5. The waveform is clipped to fall within values the digitizer can show, to model ADC saturation correctly. This process is repeated for each channel – even those that receive no photons, as they will still record noise. Finally, the waveforms for all channels are combined into a Pax event object, ready to be processed further.

Waveform simulator library reference

This is a reference for all methods in pax’s waveform simulator library. To use the methods of the Simulator class, see “Case 2” at the start of this file.

Waveform simulator input plugin reference

This is a reference for the WaveformSimulator input plugin. You probably won’t have to deal with this directly.

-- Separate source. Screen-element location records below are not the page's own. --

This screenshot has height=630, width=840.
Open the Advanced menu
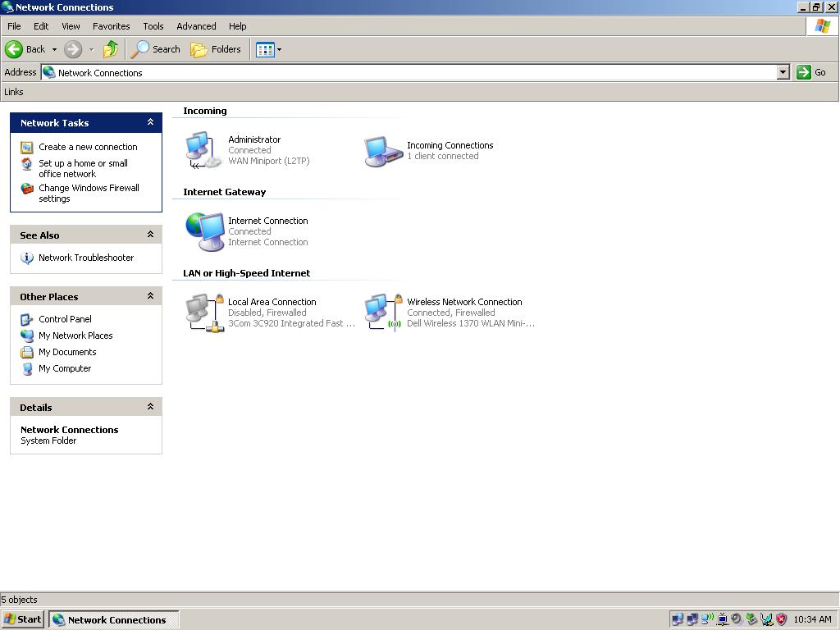(x=196, y=26)
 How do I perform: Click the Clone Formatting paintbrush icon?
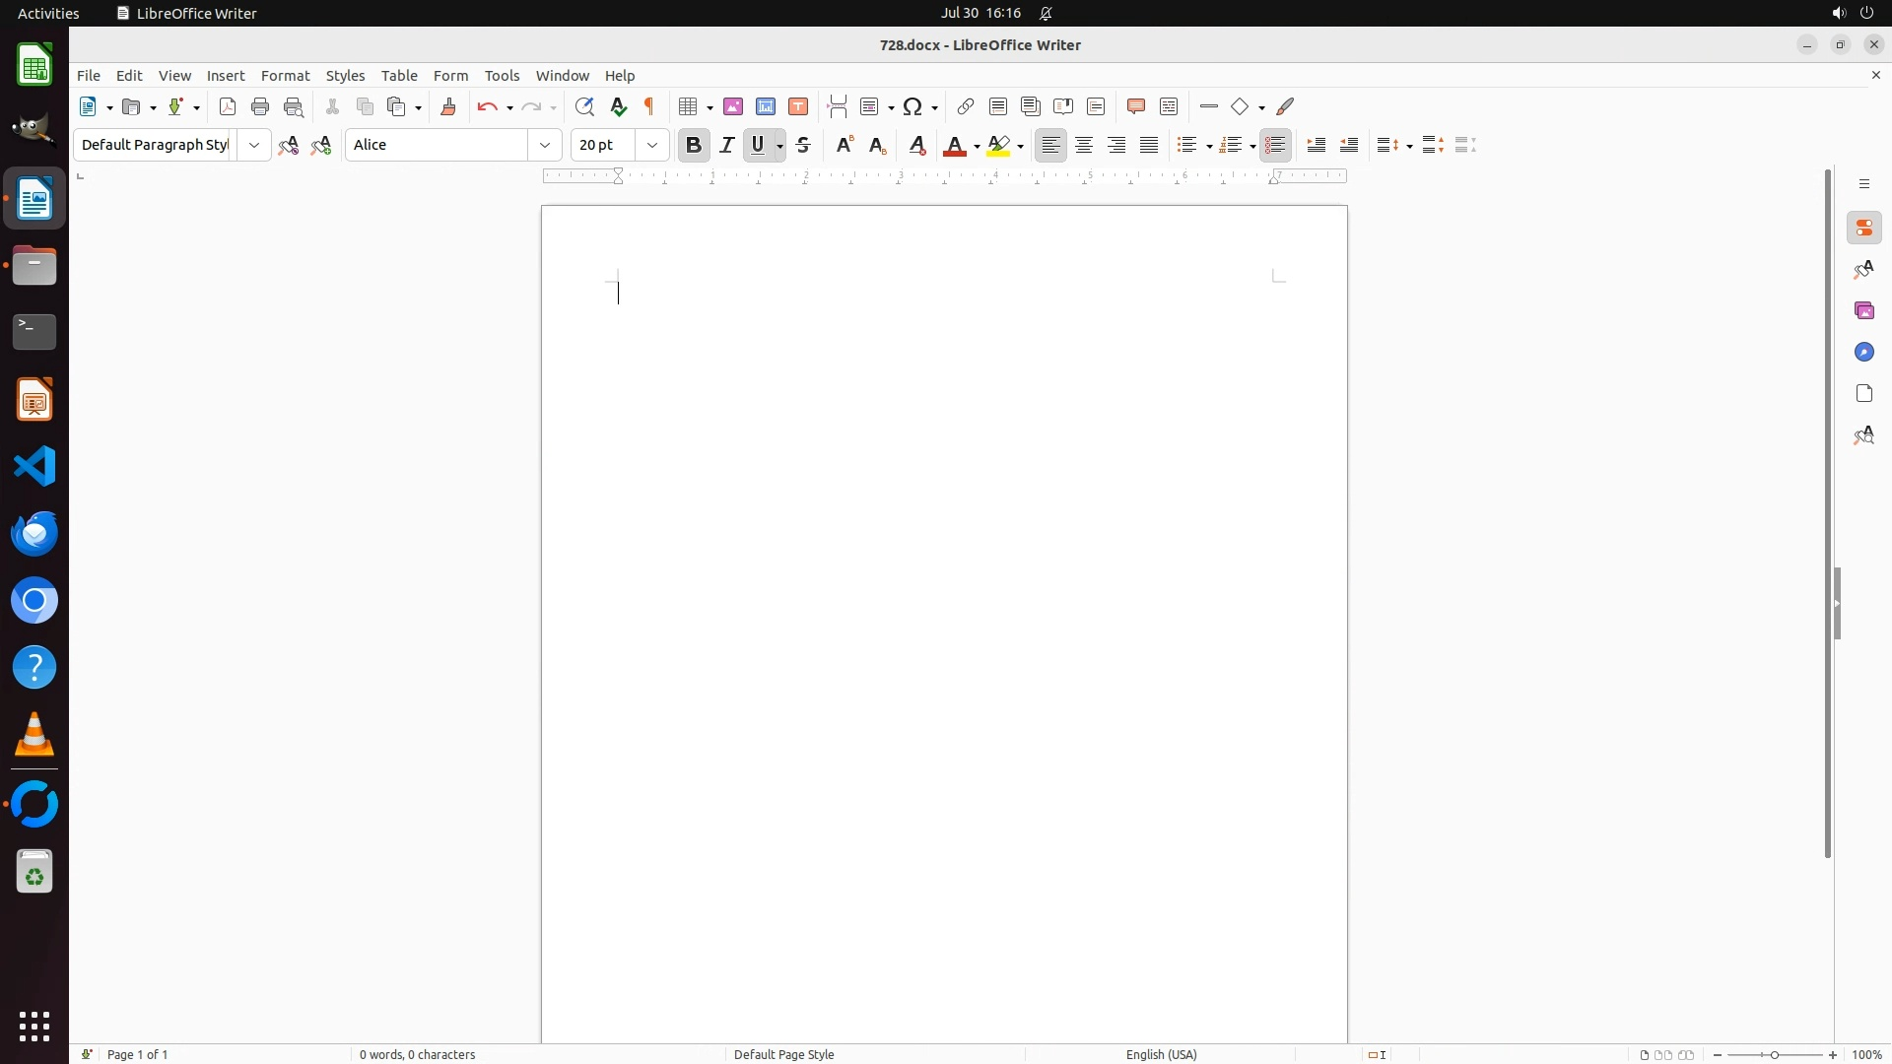[x=448, y=107]
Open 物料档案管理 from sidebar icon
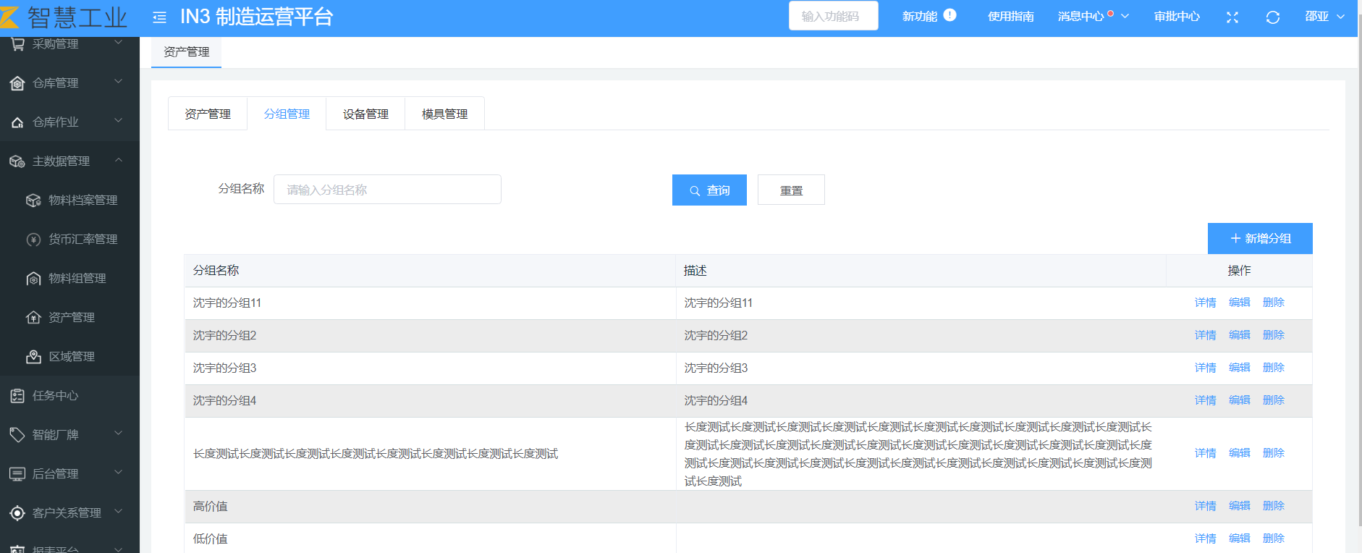The height and width of the screenshot is (553, 1362). tap(33, 200)
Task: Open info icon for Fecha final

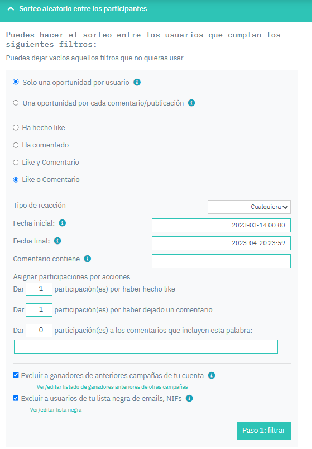Action: point(57,241)
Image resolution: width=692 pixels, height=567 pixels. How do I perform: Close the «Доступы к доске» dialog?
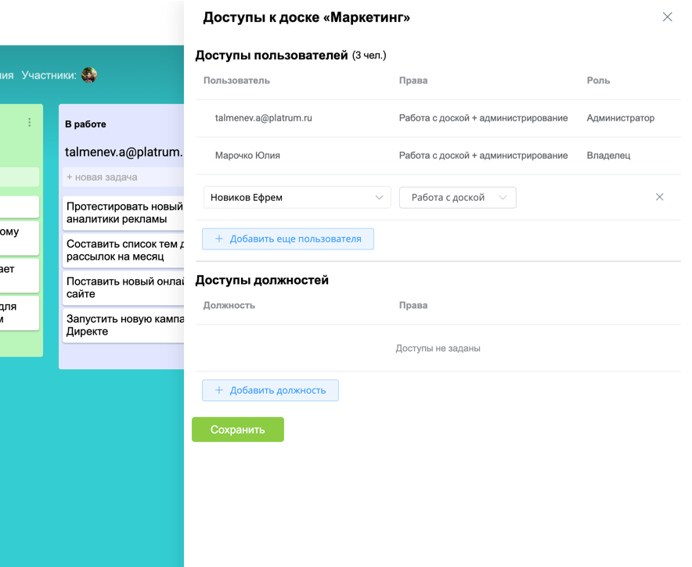[x=667, y=16]
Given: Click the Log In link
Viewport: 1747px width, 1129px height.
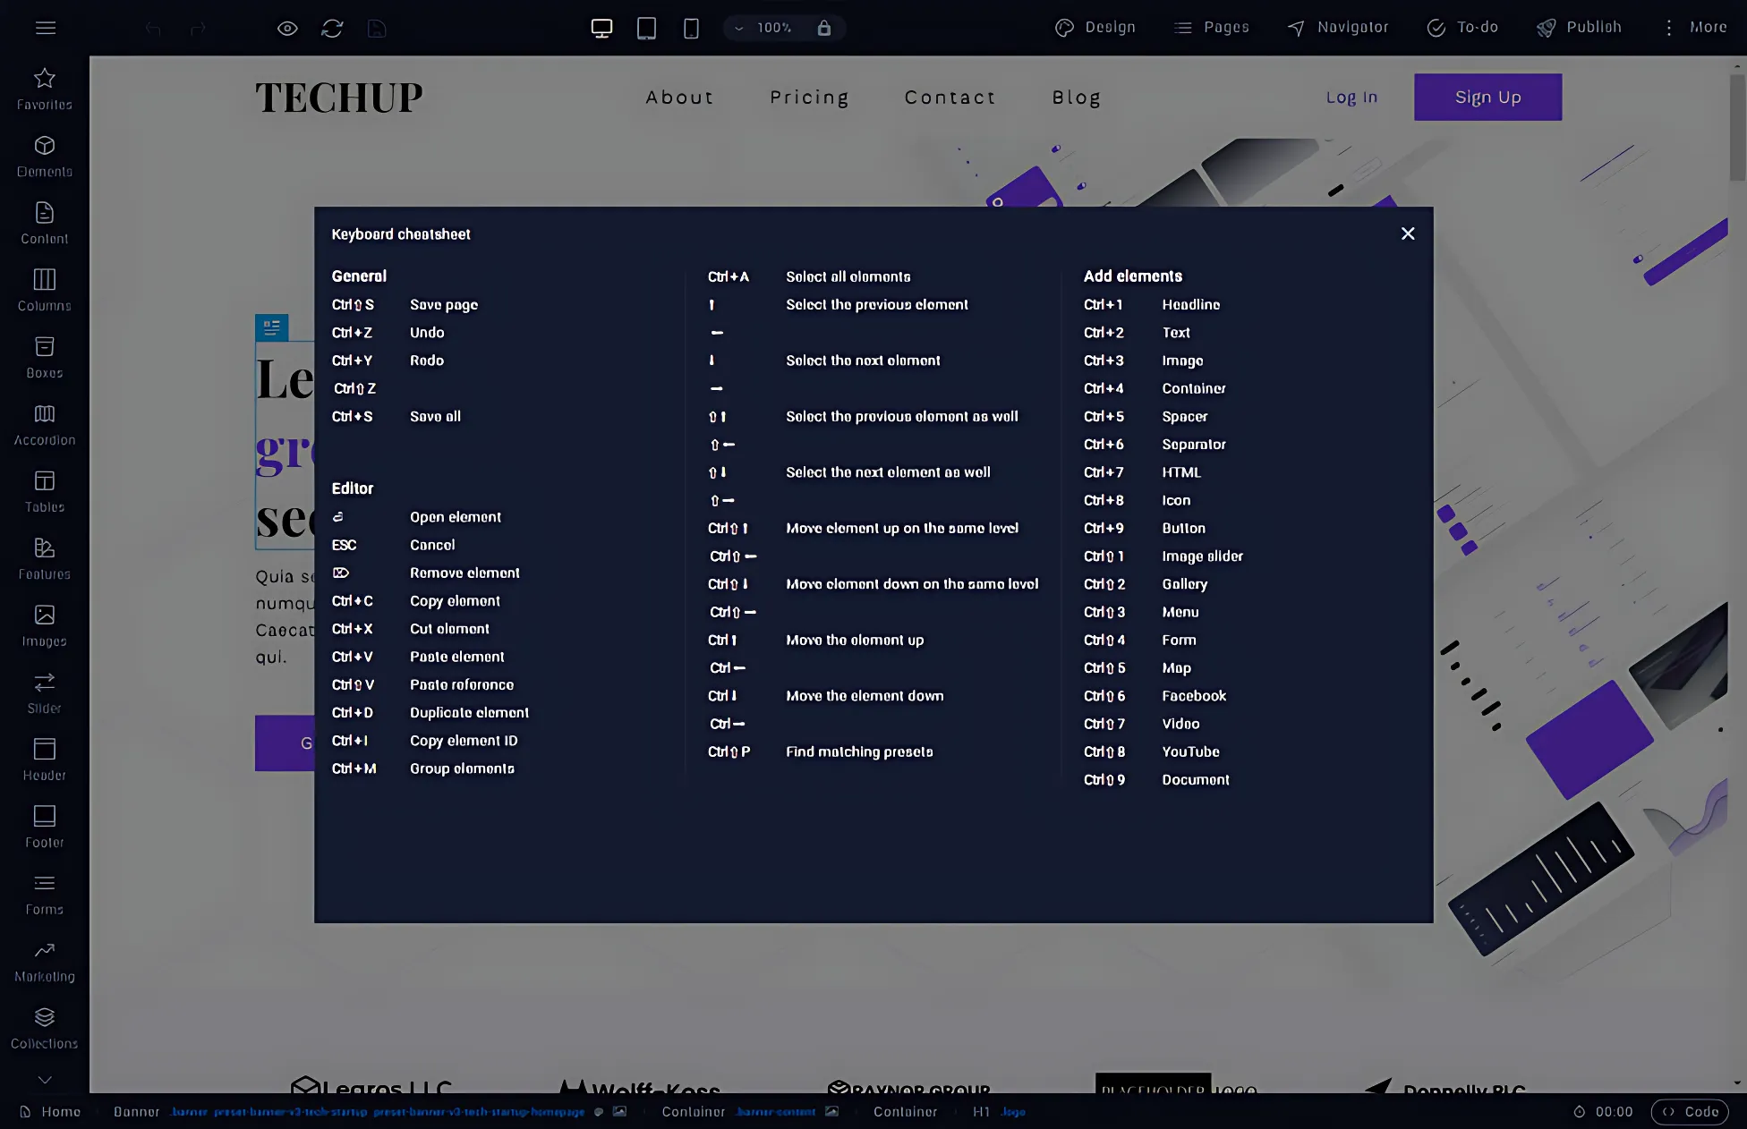Looking at the screenshot, I should pyautogui.click(x=1351, y=97).
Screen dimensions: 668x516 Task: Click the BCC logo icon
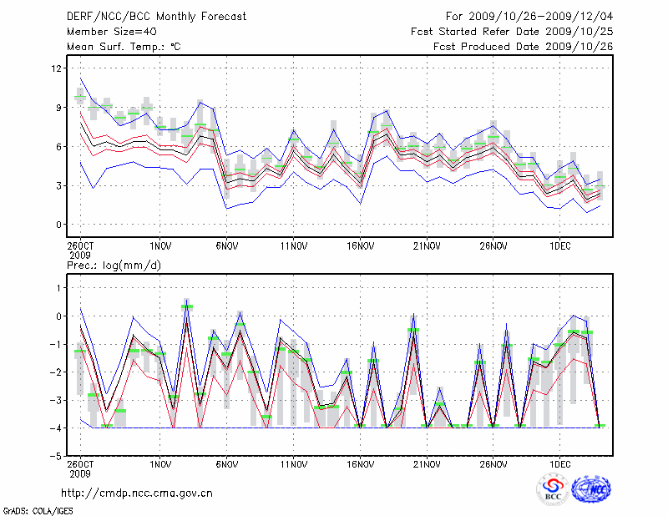pos(553,490)
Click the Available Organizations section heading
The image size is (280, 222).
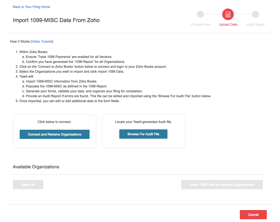[x=36, y=167]
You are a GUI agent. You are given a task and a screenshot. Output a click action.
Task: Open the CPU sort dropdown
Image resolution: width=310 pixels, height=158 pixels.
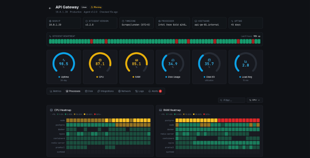[255, 100]
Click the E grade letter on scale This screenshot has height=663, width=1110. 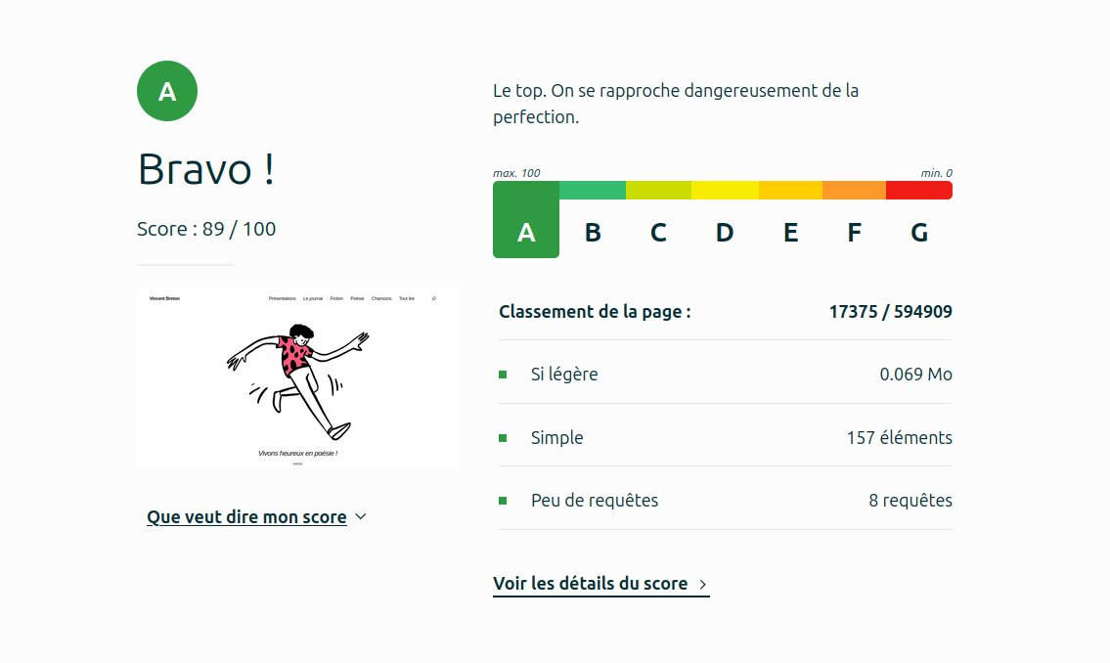tap(791, 233)
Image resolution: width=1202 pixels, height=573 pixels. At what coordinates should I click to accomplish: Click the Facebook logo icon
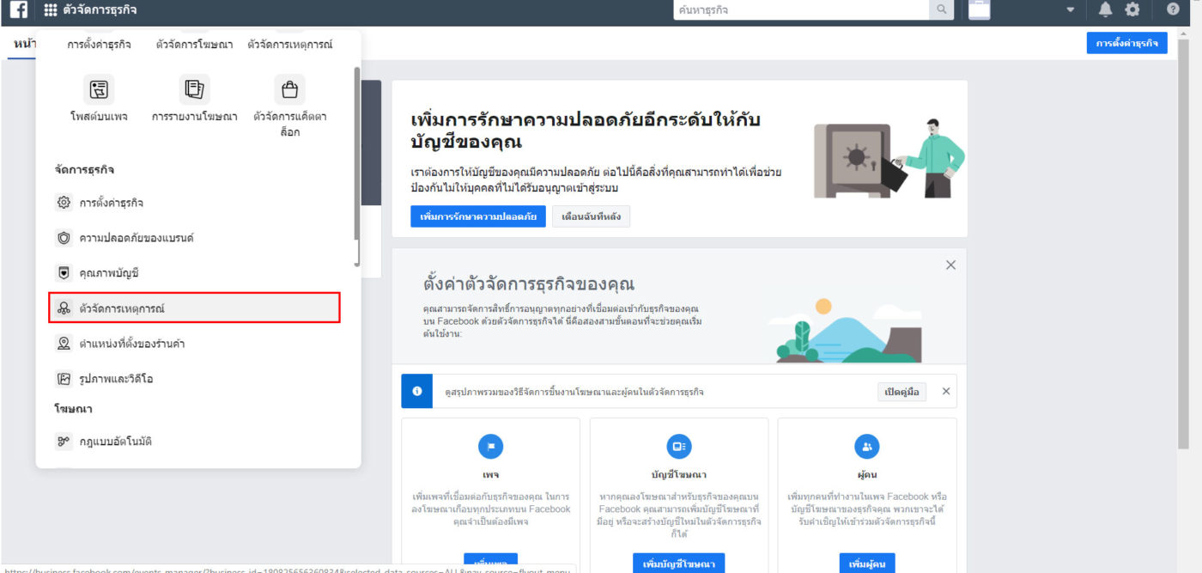(x=18, y=10)
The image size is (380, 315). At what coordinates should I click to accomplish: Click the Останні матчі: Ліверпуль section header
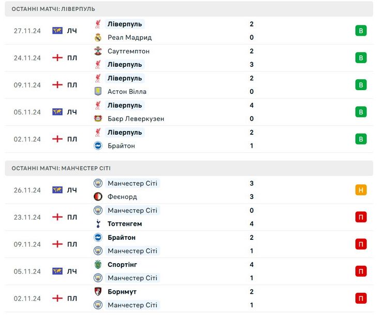(189, 9)
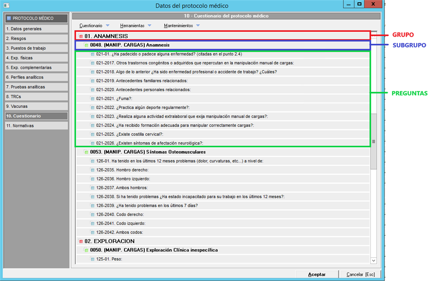This screenshot has width=430, height=281.
Task: Click the red icon beside 01. ANAMNESIS
Action: [81, 36]
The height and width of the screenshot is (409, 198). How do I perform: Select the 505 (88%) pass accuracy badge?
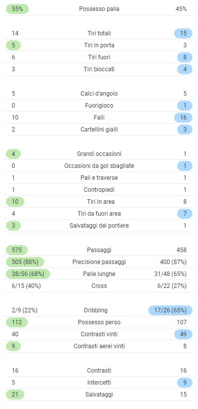(25, 262)
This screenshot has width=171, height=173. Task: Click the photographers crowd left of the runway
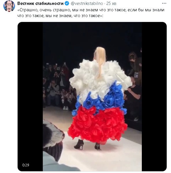pos(59,86)
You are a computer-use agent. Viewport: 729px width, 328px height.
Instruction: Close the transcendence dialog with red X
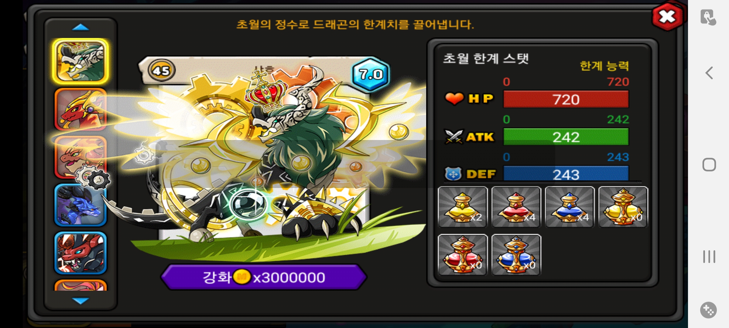[667, 17]
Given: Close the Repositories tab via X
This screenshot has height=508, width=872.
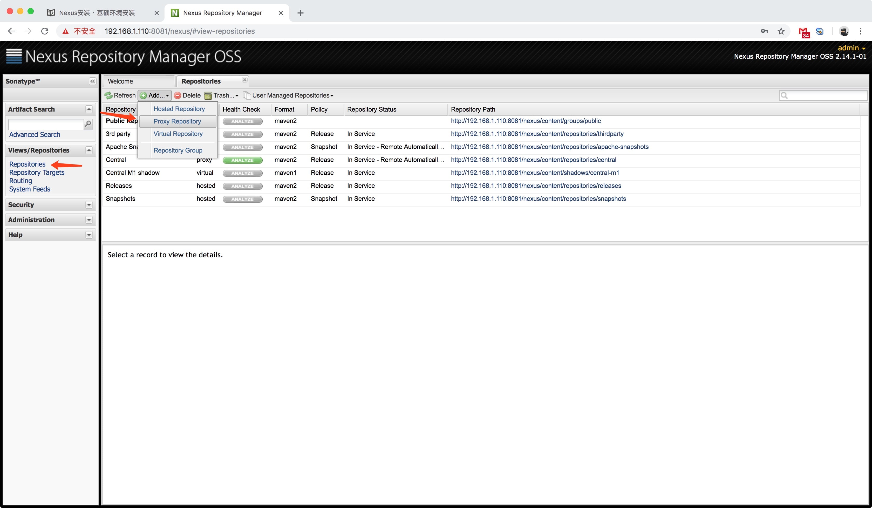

[1]There is an option (called cheap_zle), off by default, to limit noise generation to just around detected photons. This will increases the speed of the simulation, at a loss of correctness, since noise can also trigger the ZLE by itself.
[2]Well, actually every S2 results from track of electron-Xenon interactions along the 2.5mm gas gap, but we usually neglect differences in light distribution from different parts of the track. This is not entirely accurate, in particular, because photons generated near the end of the track have a higher likelihood to be detected by the bottom PMT array, most likely because the wires of the anode are shadowing the top array at this point. See https://xecluster.lngs.infn.it/dokuwiki/doku.php?id=xenon:xenon100:analysis:single_e_waveform_model.
[3]This is an approximation, necessary due to the lack of S2 LCE maps for the bottom array. From what I’ve seen from S2s, this isn’t a bad approximation, but I haven’t tested it quantitatively.